Phytother Res. 2019 Apr ;33(4):989-997. Epub 2019 Jan 29. PMID: 30693991
Ginkgo biloba L., well known as living fossil, have various pharmacological activities. Eighteen compounds were isolated from Ginkgo male flowers including a novel matsutake alcohol glycoside, Ginkgoside A (1), and 17 known compounds-calaliukiuenoside (2), benzylalcohol O-α-l-arabinopyranosyl-(1 → 6)-β-d-glucopyranoside (3), amentoflavone (4), sciadopitysin (5), bilobetin (6), isoginkgetin (7), olivil 4-O-β-d-glucopyranoside (8), dihydrodehydrodiconiferyl alcohol-4-O-β-d-glucoside (9), (+)-cyclo-olivil-6-O-β-d-glucopyranoside (10), (-)-isolariciresinol 4-O-β-d-glucopyranoside (11), coniferin (12), trans-cinnamic acid-4-O-β-d-glucopyranoside (13), p-coumaryl alchol glucoside (14), stroside B (15), methylconiferin (16), cis-p-coumaric acid 4-O-β-d-glucopyranoside (17), and cis-coniferin (18).

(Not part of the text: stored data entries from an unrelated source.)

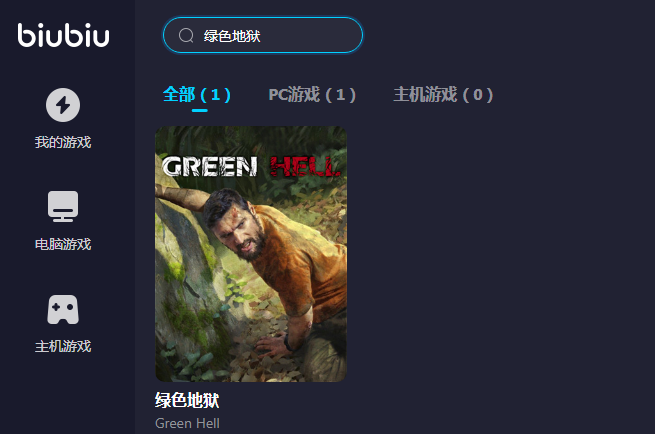Screen dimensions: 655x434
Task: Click the 绿色地狱 game title
Action: click(187, 400)
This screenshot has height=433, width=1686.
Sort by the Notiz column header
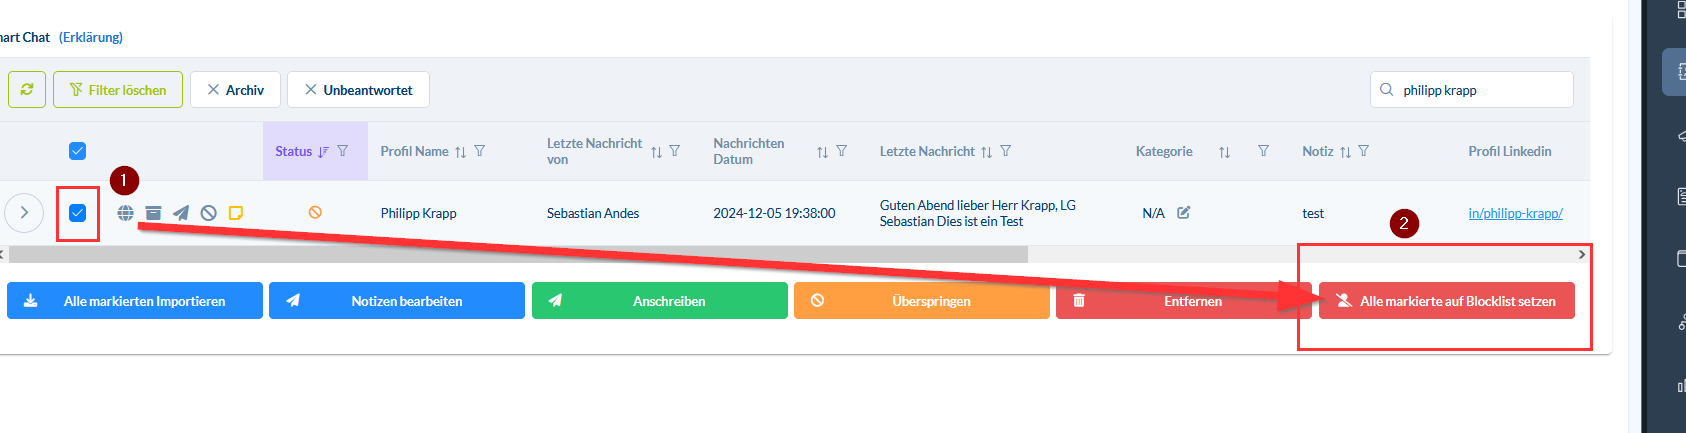point(1318,151)
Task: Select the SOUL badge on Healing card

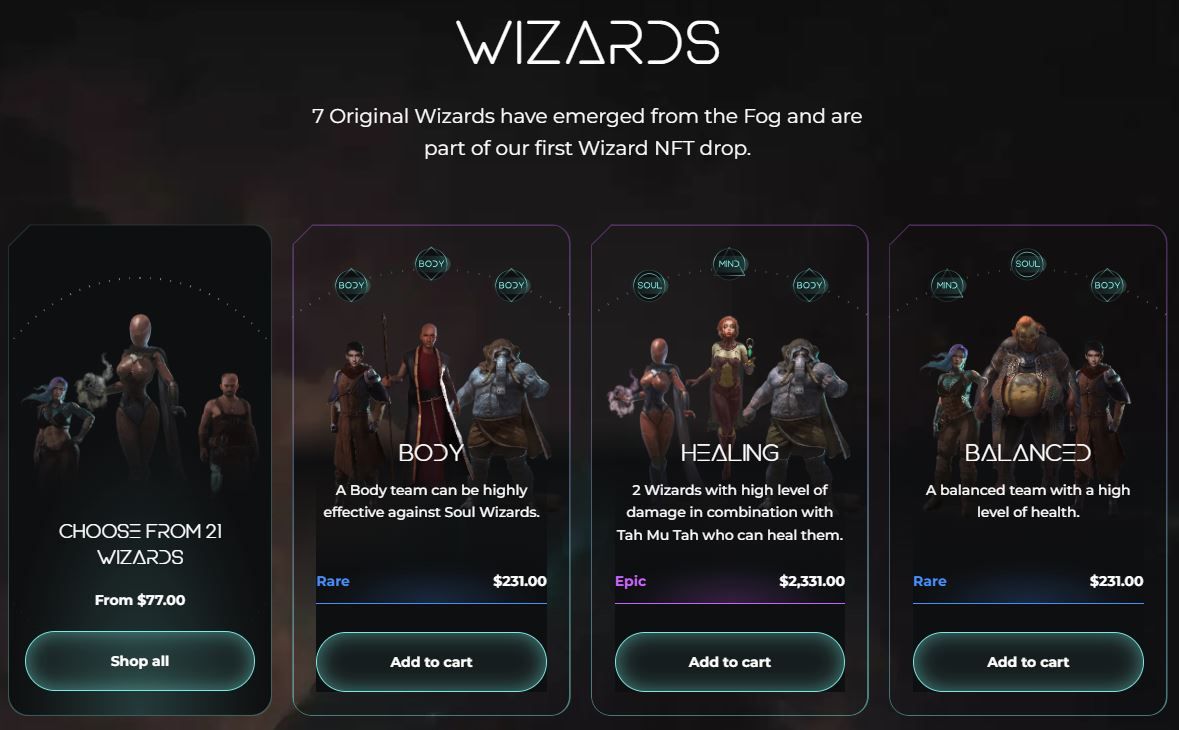Action: click(x=650, y=285)
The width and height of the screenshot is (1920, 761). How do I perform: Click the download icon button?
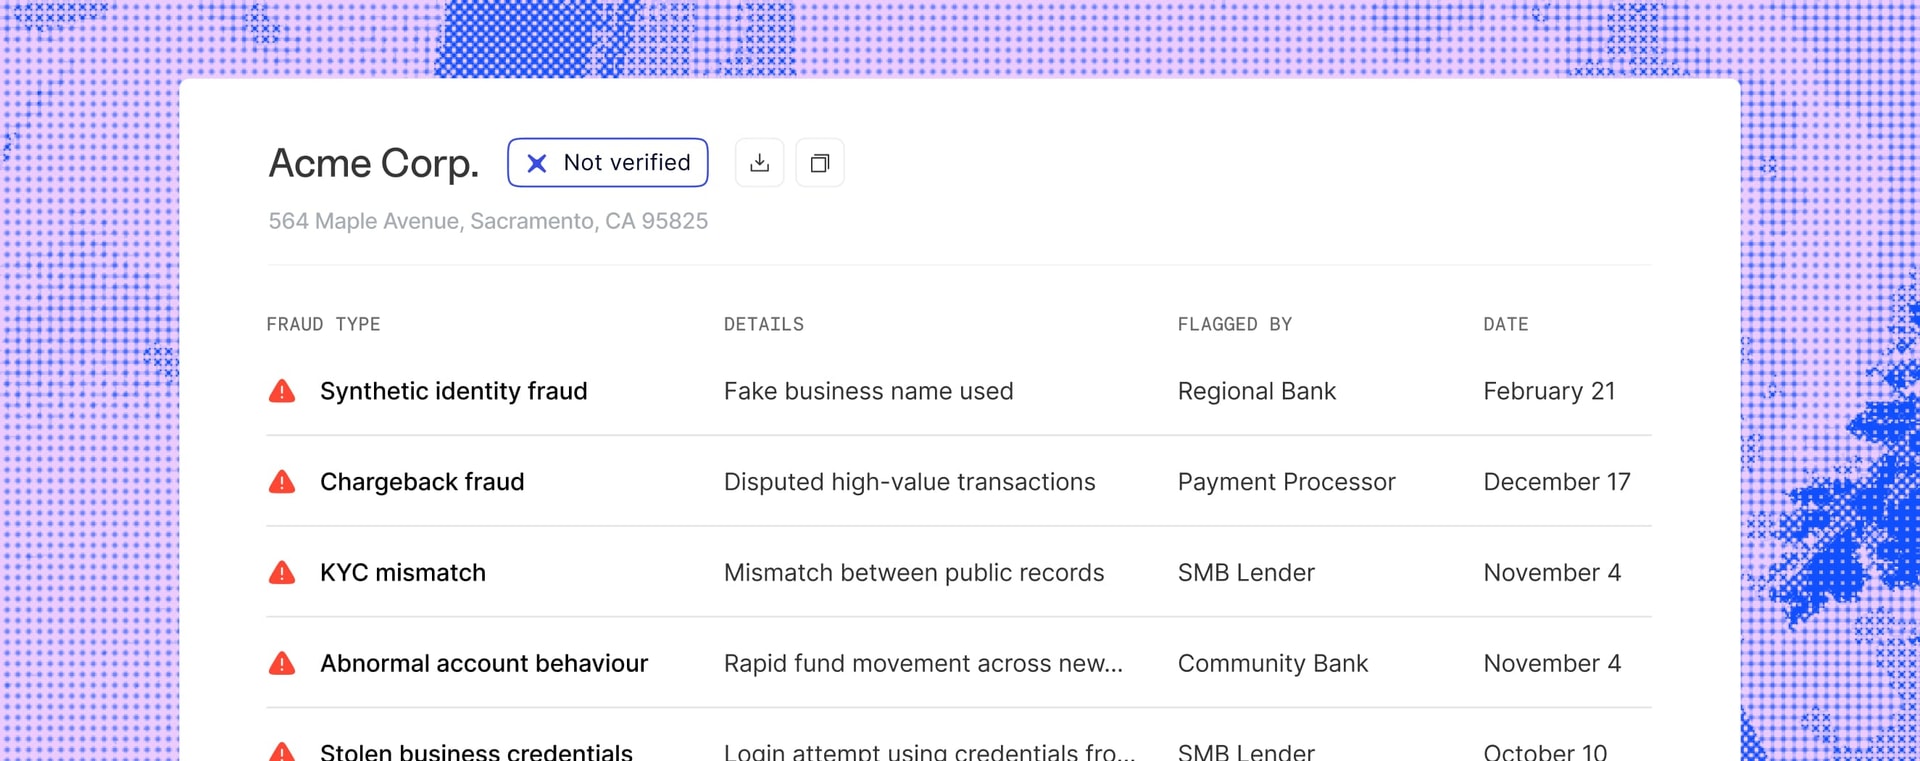(x=759, y=163)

Thirteen of these compounds had not previously found in Ginkgo. All extractive fractions and isolated compounds were evaluated for their anti-inflammatory ability in the lipopolysaccharide-induced RAW264.7 macrophages. The ethanol extract of Ginkgo flowers and the chloroform and ethyl acetate fractions can significantly decrease nitric oxide (NO), interleukin-6 (IL-6), and prostaglandin E(PGE) production at 100 μg/ml. The most effective compounds, bilobetin (6) and isoginkgetin (7), elevated the NO inhibition ratios to 80.19% and 82.37% at 50 μM, respectively. They also exhibited significant dose-dependent inhibitory effects on tumor necrosis factor-α, IL-6, PGE, inducible NO synthase mRNA, and cyclooxygenase-2 mRNA levels. So they can be promising candidates for the development of new anti-inflammatory agents.